Sonntag, 18. März 2018

Rezension: Und von Tanger fahren die Boote nach irgendwo

Bebra
REZENSION

JALID  SEHOULI

Und von Tanger fahren die Boote nach irgendwo

Die Eltern des Autors verlassen ihre Heimatstadt Tanger um über Umwege in Berlin zu landen. Hier wird Jalid Sehouli geboren und aufwachsen. Er hat eine Schwester und einen Bruder. In den Sommerferien fährt die Familie im Auto nach Marokko.

Seine Erlebnisse in Tanger und dem Heimatort seiner Mutter im Rifgebirge, seine Begegnungen mit der Stadt und den dort lebenden Menschen verarbeitet Sehouli im vorliegenden Buch. Wichtig sind ihm vor allem Menschen und ihre Schicksale.
Heute sind Tausende auf der Flucht. Auch Tanger ist eine Stadt, die Flüchtlinge aufnimmt, früher und heute. Früher flohen Menschen, viele Glücksritter, Schmuggler und Gesetzesbrecher nach Tanger, heute fliehen sie aus der Stadt nach Europa, Menschen, die voller Hoffnung auf die andere Seite des Mittelmeers schauen, doch leider oft enttäuscht werden.

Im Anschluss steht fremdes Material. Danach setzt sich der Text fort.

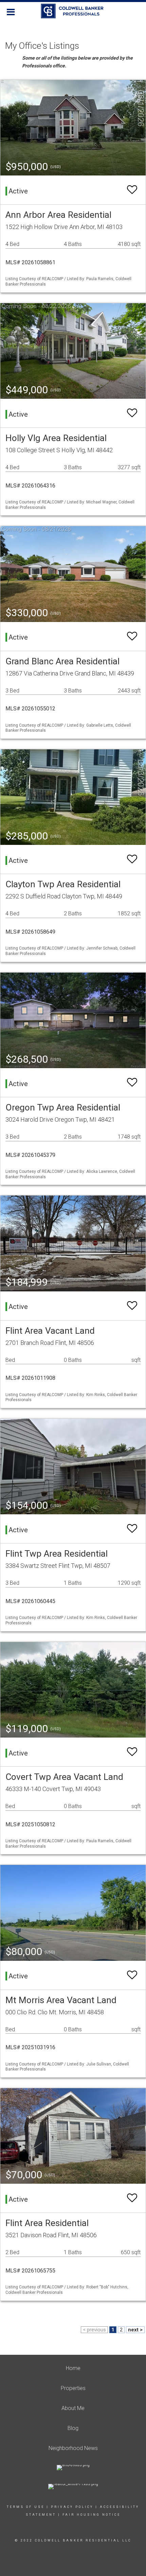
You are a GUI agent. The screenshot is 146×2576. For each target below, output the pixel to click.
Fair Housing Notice (91, 2514)
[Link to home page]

Sehoulis Eltern hatten Glück und konnten ihren Kindern in Berlin eine gute Ausbildung ermöglichen. Heute ist der Autor ein anerkannter Krebsspezialist an der Charité.
Und nun reist Sehouli als Erwachsener in das Land seiner Eltern, um Tanger erneut zu erleben und zu entdecken, ebenso wie nach Marrakech, dessen sehr emotionales Porträt in einem anderen Buch 2017 veröffentlicht wurde.

Der Autor beschreibt in kurzen Abschnitten, die manchmal nur eine halbe Seite lang sind und in längeren Kapiteln die „weiße Perle Marokkos“, mal die Geschichte, dann die Geschichten anderer Menschen, die ihr Schicksal mit Tanger verbinden, wie Schauspieler, Romanschreiber, Modemacher. Er beschreibt die Gerüche, Farben, Plätze, Straßen, Entdeckungen mit offenen Augen und offenem Herzen.

Vor allem ist es ein Buch der Begegnungen. Jalid Sehouli trifft Menschen, die wie er nach Tanger reisen und ihm ihre Geschichten anvertrauen, Menschen aus Berlin, die ihm die Erlebnisse in Tanger erzählen und Begegnungen, die er mit den Menschen in Tanger hat oder auch Reisende, Schriftsteller, Historiker vor ihm.
Er wird sogar vom König eingeladen und das Fest der Thronbesteigung wird ausgerechnet in jenem Jahr in Tanger zelebriert.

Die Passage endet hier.